● **Task material**
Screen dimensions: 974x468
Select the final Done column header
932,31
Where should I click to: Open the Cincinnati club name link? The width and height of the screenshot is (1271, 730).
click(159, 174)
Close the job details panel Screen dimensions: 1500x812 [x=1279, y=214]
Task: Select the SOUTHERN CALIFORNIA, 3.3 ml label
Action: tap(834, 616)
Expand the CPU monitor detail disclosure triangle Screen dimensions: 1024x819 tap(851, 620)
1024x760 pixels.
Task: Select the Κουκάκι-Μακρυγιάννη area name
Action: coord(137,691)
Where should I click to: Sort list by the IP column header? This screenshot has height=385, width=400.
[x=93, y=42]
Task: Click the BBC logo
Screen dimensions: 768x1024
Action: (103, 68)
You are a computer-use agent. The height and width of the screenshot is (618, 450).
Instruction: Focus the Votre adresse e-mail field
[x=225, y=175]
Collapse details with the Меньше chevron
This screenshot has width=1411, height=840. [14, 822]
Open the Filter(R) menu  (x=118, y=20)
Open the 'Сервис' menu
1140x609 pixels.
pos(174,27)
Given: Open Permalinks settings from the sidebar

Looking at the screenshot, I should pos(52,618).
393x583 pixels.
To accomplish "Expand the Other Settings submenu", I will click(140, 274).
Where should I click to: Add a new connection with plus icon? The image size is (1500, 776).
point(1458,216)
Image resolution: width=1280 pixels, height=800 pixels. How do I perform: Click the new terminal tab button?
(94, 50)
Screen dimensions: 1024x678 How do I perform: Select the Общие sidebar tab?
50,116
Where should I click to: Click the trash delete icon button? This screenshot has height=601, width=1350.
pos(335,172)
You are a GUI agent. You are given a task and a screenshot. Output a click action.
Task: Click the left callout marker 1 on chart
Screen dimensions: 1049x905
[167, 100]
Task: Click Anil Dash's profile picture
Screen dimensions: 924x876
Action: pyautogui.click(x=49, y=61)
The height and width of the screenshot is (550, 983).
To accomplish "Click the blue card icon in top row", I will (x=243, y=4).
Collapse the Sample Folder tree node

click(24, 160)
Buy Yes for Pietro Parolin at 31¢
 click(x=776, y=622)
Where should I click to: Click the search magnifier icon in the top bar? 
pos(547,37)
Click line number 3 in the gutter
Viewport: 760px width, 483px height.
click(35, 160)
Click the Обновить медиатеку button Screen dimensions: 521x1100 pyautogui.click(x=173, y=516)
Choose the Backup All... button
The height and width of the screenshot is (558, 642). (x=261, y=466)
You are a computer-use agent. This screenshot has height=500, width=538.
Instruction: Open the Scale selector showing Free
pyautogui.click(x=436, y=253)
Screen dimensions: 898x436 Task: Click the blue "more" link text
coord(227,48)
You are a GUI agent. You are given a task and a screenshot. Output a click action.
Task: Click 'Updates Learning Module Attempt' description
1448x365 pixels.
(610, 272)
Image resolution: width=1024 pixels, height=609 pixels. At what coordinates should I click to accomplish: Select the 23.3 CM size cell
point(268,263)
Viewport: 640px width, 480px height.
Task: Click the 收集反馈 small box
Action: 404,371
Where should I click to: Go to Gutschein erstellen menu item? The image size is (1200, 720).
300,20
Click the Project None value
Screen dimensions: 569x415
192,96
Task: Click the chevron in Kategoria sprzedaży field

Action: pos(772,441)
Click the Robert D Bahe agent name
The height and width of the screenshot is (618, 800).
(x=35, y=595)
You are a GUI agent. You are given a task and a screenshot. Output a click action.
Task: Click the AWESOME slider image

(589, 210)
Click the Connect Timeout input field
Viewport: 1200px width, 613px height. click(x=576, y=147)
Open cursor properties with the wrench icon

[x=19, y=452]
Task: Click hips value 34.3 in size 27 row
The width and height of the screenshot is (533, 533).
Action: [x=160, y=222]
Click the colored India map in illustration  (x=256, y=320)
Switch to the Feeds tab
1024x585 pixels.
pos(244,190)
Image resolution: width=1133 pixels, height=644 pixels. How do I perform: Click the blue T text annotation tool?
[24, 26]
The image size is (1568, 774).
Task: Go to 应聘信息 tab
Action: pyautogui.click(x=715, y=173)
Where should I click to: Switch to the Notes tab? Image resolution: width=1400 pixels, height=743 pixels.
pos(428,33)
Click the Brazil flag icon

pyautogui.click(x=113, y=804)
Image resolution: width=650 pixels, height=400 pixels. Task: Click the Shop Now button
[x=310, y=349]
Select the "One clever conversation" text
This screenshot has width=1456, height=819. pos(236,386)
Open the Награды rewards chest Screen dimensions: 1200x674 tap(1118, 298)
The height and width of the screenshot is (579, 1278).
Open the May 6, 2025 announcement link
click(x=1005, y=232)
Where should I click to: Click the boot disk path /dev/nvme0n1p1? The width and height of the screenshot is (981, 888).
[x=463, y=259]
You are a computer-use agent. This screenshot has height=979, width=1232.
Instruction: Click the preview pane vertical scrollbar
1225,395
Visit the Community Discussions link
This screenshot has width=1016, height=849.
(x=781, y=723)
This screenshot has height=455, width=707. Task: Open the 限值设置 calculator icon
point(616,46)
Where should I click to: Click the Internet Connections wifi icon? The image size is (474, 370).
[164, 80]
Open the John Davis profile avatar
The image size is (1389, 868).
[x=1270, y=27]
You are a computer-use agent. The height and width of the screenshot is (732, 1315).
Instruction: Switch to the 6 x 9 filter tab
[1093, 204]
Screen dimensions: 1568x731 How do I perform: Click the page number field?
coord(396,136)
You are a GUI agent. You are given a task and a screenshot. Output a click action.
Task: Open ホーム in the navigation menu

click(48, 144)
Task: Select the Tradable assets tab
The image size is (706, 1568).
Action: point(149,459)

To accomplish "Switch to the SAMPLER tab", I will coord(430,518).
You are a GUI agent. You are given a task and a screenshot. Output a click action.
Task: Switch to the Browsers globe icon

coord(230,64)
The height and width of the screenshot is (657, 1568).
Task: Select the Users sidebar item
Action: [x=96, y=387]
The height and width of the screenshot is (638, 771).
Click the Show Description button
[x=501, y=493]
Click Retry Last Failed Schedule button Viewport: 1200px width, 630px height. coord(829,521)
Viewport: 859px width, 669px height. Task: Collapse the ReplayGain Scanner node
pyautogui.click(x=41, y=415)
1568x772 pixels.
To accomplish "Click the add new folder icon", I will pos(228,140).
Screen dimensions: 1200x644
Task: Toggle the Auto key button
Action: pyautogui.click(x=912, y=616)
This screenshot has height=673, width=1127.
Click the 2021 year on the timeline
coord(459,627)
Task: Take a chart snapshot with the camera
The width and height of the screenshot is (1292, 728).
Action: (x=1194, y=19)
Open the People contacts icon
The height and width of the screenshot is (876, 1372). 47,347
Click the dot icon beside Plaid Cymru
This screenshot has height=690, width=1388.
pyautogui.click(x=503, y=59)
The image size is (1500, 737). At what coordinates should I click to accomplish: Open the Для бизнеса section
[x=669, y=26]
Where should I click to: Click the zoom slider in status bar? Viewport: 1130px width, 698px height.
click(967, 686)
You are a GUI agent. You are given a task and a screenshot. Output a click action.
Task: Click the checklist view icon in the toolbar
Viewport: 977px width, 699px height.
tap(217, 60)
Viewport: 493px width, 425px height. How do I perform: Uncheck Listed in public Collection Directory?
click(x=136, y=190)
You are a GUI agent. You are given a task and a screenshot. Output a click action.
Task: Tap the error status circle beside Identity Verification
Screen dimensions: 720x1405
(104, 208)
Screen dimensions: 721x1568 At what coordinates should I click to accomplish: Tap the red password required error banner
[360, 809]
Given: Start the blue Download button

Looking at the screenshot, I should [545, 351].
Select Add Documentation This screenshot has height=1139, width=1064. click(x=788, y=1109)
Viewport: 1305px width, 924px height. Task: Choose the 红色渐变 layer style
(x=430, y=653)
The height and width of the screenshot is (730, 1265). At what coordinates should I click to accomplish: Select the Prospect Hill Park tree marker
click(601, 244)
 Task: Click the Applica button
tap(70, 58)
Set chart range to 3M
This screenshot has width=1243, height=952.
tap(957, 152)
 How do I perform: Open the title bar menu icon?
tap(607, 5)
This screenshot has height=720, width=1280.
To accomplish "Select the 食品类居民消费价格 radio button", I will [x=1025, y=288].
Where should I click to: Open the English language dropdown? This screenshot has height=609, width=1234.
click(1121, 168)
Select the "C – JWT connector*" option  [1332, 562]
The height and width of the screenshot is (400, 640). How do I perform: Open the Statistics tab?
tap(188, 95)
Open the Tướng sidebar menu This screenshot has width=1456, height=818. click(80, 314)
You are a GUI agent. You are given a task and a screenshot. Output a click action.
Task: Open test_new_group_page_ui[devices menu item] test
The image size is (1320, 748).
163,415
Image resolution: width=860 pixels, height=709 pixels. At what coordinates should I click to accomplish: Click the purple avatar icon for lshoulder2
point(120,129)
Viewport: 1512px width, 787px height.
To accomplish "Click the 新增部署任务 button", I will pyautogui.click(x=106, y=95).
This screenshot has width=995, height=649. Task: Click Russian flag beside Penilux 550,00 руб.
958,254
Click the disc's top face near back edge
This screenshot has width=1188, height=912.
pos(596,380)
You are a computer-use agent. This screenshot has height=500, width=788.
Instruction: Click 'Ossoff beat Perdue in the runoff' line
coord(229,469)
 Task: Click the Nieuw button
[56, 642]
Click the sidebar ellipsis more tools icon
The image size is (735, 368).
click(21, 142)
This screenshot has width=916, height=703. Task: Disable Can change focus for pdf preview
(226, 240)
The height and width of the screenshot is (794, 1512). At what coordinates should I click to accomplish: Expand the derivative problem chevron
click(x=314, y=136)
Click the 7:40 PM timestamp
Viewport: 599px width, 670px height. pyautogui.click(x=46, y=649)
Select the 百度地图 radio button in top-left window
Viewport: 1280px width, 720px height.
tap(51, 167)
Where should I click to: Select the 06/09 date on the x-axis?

● **Task instructions**
Where the material contains a line with "chart", return that line.

● **Task output**
Task: Click the left callout marker 1 on chart
Task: Take a chart snapshot with the camera
Set chart range to 3M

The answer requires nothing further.